Online shoppers can skip the lines, add items to their virtual cart throughout the week, online to be hand-picked by personal shoppers and delivered or picked-up when they choose. As convenient as it is, the Iowa Grocery Industry Association says online sales only make up about three percent of total sales statewide.
“We don`t see very many people who shop just exclusively online. Most of the customers are shopping both in store and online,” Ludwig says. Despite that, there is still a need to make shopping easier. Third-party grocery delivery sites like Shipt or Instacart partner with stores in the area. Ludwig says those sites aren’t viewed as competitors but allies giving shoppers what stores like Hy-Vee can’t.
“They provide things such as almost immediate delivery. You can have a delivery window within two hours a lot of times when you place your order,” said Ludwig.
The sense of urgency is what the Iowa Grocery Industry Association says is keeping the industry on its toes.
“I think it`s that rapid pace that we’re seeing the change. I think that`s one of the things that keep people up at night in the retail industry, what is next and how quickly is it coming,” says Michelle Hurd. Hurd serves as the association’s president. She calls the online appeal a part of the natural industry shift.
“One thing you don`t think about is the microwave.
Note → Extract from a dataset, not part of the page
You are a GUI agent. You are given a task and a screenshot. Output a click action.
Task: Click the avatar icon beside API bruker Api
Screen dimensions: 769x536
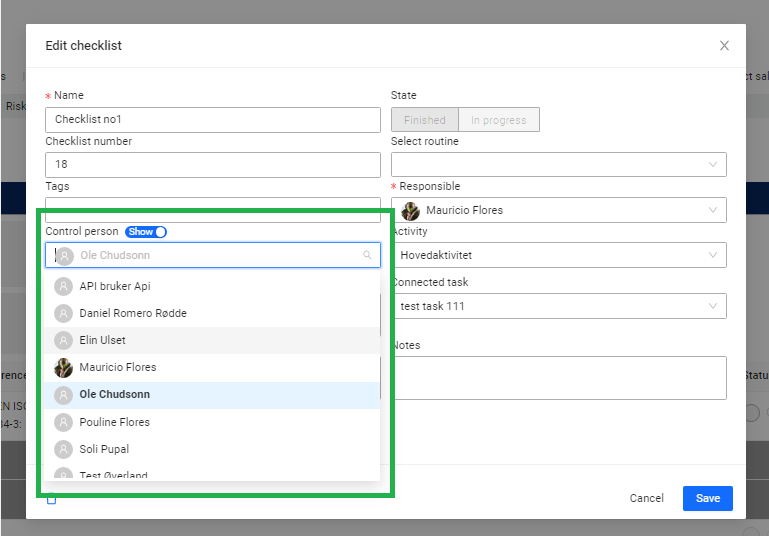[x=64, y=286]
It changed the products. It changed packaging. It changed the grocery store layout,” she explains but admits the shift to technology comes at a price.
“Technology is moving quickly and it’s expensive but there is a need to be in the game,” said Hurd.
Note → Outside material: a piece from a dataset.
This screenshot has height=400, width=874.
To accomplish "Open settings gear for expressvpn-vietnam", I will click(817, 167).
Locally-owned Brick Street Market in Bondurant is moving its store online. Owner Brian Lohse says it is what’s needed to keep up with the competition. It’s costly and resource draining, two things Lohse knows not every independently owned grocer can afford to do. He hopes the return on investment isn’t worth it just for his store but the community, too.
“Certainly there will be more opportunity for the need for deliveries, people to pick the grocery items off the shelf and compile the grocery order. This will certainly build our sales but also workforce to meet that demand,” he says.
Grocery experts say the need for brick and mortar stores still exist. Research shows 80 percent of shoppers still prefer shopping in person.
“I think you are really seeing grocers and retailers who are creative and innovative with ways to still get consumers in the brick and mortar stores,” says Hurd. Hy-Vee has more plans to roll out more of its Fast and Fresh format stores, as well as Fareway Stores effort to build more stand alone meat markets.
According to a study by the Food Marketing Institute, 63 percent of food retailers currently sell food online. To keep up with demand, Hy-Vee opened a fulfillment center in Urbandale in 2016 specifically to accommodate online orders.